Inferencia multimodelo en ciencias sociales y ambientales

Lucas A. Garibaldi; Francisco J. Aristimuño; Facundo J. Oddi; Florencia Tiribelli

doi:10.25260/EA.17.27.3.0.513

Authors

Lucas A. Garibaldi Instituto de Investigaciones en Recursos Naturales, Agroecología y Desarrollo Rural (IRNAD), Sede Andina, Universidad Nacional de Río Negro (UNRN) y Consejo Nacional de Investigaciones Científicas y Técnicas (CONICET), San Carlos de Bariloche, Río Negro, Argentina.
Francisco J. Aristimuño Centro de Estudios en Ciencia, Tecnología, Cultura y Desarrollo (CITECDE), Sede Andina, Universidad Nacional de Río Negro (UNRN) y Consejo Nacional de Investigaciones Científicas y Técnicas (CONICET), San Carlos de Bariloche, Río Negro, Argentina.
Facundo J. Oddi Instituto de Investigaciones en Recursos Naturales, Agroecología y Desarrollo Rural (IRNAD), Sede Andina, Universidad Nacional de Río Negro (UNRN) y Consejo Nacional de Investigaciones Científicas y Técnicas (CONICET), San Carlos de Bariloche, Río Negro, Argentina.
Florencia Tiribelli Instituto de Investigaciones en Biodiversidad y Medioambiente (INIBIOMA), Universidad Nacional del Comahue (UNCo) y Consejo Nacional de Investigaciones Científicas y Técnicas (CONICET), San Carlos de Bariloche, Río Negro, Argentina.

DOI:

https://doi.org/10.25260/EA.17.27.3.0.513

Abstract

Professionals of the social and environmental sciences must solve problems (answer questions) based on data sampling and analyses.
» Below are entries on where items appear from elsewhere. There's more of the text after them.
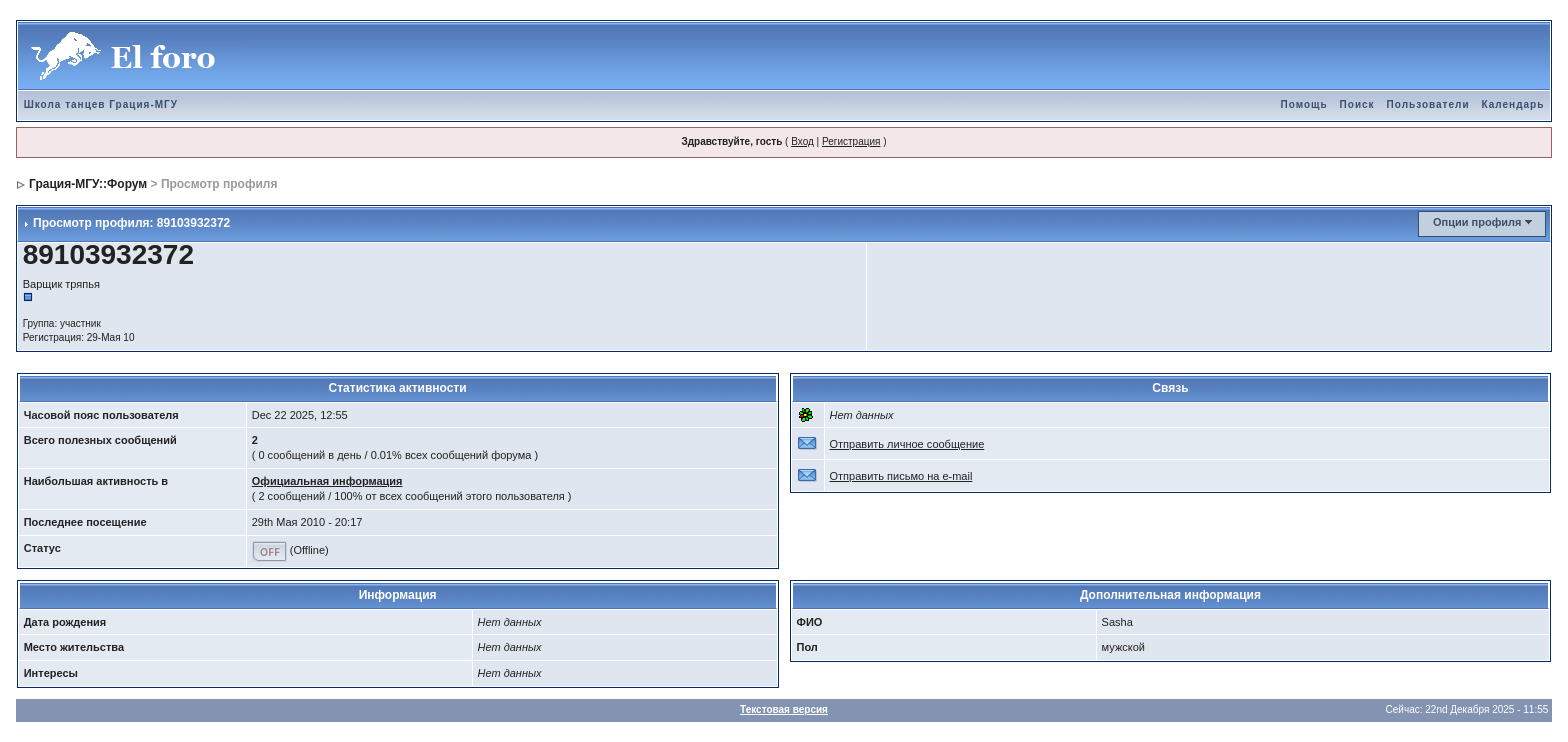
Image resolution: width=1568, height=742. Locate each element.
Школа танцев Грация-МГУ (101, 104)
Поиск (1357, 104)
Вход (802, 141)
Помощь (1303, 104)
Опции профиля (1477, 222)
Commonly, all professionals face similar challenges: they need to take decisions on a population (e.g., all the trees of a region), but only have data from a sample (some trees of that region). A key tool in this process is to propose population models for the response variable (tree growth as a function of tree age and climatic conditions) and then use model predictions to take decisions (e.g., when to cut trees according to climatic conditions). In this paper we discuss how to propose, estimate, and select models of a population based on sampling data. We put special emphasis in proposing several alternative models (hypotheses) to solve one problem (e.g., different tree growth functions for age), which must be proposed before data sampling, including a null model (tree growth does not depend on tree age or climatic conditions). Models guide us on how data must be sampled for a valid contrast (growth measurements in trees of different age and under contrasting climates). Then, the Akaike information criterion (AIC) can be employed to sort the most parsimonious models, selecting those with the best goodness of fit (likelihood) and the lowest number of parameters (model complexity). Along the text, we introduce basic notions of multimodel inference and discuss common user mistakes. We provide real examples, and share their data and the analyses code in R, a free and open source software. In addition to be useful to professionals from different sciences, we expect our paper to promote the teaching of multimodel inference in graduate courses.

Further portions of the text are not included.